A light sandwich lunch is provided for seminar participants at 12:50. 

The Russian military leadership has argued that contemporary warfare has altered significantly in recent years; wars are not even declared, but once they occur, they do not unfold in the way we are accustomed to. Moreover, they aim at the state’s entire capacity and can no longer be deterred or defended against by nuclear and conventional weapons only. Hence, a use of a full spectrum of state resources, merging military (nuclear, strategic non-nuclear and conventional) and non-military resources (e.g. cyber and anti-space weapons, innovative technologies and economic levers, irregular and paramilitary forces – to name just a few) feature prominently in what is often called in the Russian strategic community the‘New Generation War’. After a brief historic overview, this presentation examines the current intellectual debates in Russia on what is seen as shifting ways and means to achieve objectives of war. It addresses a number of important questions that the evolving Russian understanding and approach raises: How does it influence the conceptual evolution of Russia’s security policy? What is the impact on the physical transformation of the armed forces? And how does it affect the distribution of power within the overall structure of Russian security and defence policy making?

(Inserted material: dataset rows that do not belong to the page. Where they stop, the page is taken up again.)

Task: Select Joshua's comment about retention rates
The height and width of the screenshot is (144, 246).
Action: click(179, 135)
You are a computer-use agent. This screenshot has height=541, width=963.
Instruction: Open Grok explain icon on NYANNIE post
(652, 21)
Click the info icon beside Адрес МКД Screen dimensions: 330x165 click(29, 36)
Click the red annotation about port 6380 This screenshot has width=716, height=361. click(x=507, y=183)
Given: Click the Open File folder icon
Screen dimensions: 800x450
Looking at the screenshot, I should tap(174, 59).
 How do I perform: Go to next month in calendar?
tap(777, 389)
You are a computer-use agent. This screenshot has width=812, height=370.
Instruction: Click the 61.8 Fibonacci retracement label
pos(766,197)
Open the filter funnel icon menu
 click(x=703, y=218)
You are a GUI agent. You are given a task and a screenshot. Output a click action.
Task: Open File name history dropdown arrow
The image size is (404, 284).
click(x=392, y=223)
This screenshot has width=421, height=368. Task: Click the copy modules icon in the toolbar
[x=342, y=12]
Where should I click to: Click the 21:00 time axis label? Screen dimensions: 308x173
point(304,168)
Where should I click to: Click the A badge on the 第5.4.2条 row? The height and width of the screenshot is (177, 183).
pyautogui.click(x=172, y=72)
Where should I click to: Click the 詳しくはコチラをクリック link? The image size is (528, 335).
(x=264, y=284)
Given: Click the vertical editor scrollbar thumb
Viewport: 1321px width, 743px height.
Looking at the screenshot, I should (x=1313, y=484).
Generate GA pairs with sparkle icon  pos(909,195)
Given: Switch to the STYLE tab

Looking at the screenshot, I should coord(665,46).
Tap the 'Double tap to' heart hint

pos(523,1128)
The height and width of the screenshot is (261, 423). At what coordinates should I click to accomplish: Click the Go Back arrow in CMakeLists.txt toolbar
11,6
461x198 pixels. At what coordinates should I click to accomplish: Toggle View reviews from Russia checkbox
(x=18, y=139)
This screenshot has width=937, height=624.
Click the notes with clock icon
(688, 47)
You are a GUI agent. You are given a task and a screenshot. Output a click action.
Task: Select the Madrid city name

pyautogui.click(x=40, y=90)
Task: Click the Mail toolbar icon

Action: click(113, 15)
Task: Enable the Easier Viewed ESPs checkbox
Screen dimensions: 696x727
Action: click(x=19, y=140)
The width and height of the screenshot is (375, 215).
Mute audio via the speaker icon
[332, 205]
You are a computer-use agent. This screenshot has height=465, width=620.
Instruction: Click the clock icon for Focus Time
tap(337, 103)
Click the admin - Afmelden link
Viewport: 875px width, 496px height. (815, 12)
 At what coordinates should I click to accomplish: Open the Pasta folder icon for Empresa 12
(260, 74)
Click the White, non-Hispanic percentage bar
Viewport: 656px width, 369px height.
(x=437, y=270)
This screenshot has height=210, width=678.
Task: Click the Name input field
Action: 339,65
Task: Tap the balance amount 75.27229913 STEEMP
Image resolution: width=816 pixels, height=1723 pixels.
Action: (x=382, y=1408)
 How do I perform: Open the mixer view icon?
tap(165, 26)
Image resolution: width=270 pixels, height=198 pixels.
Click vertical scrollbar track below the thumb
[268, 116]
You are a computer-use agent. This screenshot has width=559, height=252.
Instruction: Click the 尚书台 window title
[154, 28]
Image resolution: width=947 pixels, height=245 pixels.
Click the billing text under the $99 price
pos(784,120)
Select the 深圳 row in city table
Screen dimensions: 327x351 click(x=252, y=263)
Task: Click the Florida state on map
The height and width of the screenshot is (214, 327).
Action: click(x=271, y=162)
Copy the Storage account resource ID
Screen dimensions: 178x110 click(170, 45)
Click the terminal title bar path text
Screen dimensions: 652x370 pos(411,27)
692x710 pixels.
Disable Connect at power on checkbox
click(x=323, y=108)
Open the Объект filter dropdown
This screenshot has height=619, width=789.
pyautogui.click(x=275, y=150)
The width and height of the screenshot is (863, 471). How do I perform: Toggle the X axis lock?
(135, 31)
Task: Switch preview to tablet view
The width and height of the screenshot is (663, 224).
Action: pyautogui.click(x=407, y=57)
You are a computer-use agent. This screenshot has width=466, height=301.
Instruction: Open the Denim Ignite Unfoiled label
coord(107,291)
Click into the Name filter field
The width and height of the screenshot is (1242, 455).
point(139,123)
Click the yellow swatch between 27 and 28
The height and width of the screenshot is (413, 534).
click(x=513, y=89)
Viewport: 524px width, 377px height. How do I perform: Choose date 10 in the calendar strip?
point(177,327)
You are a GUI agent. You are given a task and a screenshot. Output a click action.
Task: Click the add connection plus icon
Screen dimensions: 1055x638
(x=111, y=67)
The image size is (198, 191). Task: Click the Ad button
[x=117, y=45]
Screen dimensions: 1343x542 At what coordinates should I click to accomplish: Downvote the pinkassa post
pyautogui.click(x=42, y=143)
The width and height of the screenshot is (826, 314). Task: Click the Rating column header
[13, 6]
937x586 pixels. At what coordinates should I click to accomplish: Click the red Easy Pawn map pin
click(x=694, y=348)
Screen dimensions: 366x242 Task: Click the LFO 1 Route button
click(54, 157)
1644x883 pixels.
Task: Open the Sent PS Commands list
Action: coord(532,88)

 Dr Katarzyna Zysk is an Associate Professor at the Norwegian Defence University College – the Norwegian Institute for Defence Studies in Oslo, a position she has held since 2007. In the academic year 2016–17, she was a Visiting Scholar at the Center for International Security and Cooperation (CISAC) at Stanford University, and currently she is a Visiting Research Fellow at the Changing Character of War Programme at the University of Oxford. She is also a member of the Hoover Institution’s Arctic Security Initiative at Stanford University and was a Research Fellow (resident and non-resident) at the US Naval War College – Center for Naval Warfare Studies, where she also cooperated closely with the War Gaming Department. In 2016, she served as an Acting Dean of the Norwegian Defence University College. Dr Zysk has an academic background in international relations and international history. Following her PhD thesis on NATO enlargement (2006), her research and publications have focused on various aspects of security and strategic studies, in particular Russia’s security and defence policies, including military change and modernization of the Russian armed forces, strategic culture, political philosophy, geopolitics in the Arctic, as well as Russia's sea power and maritime security. Currently, she is writing a book about Russia’s military strategy.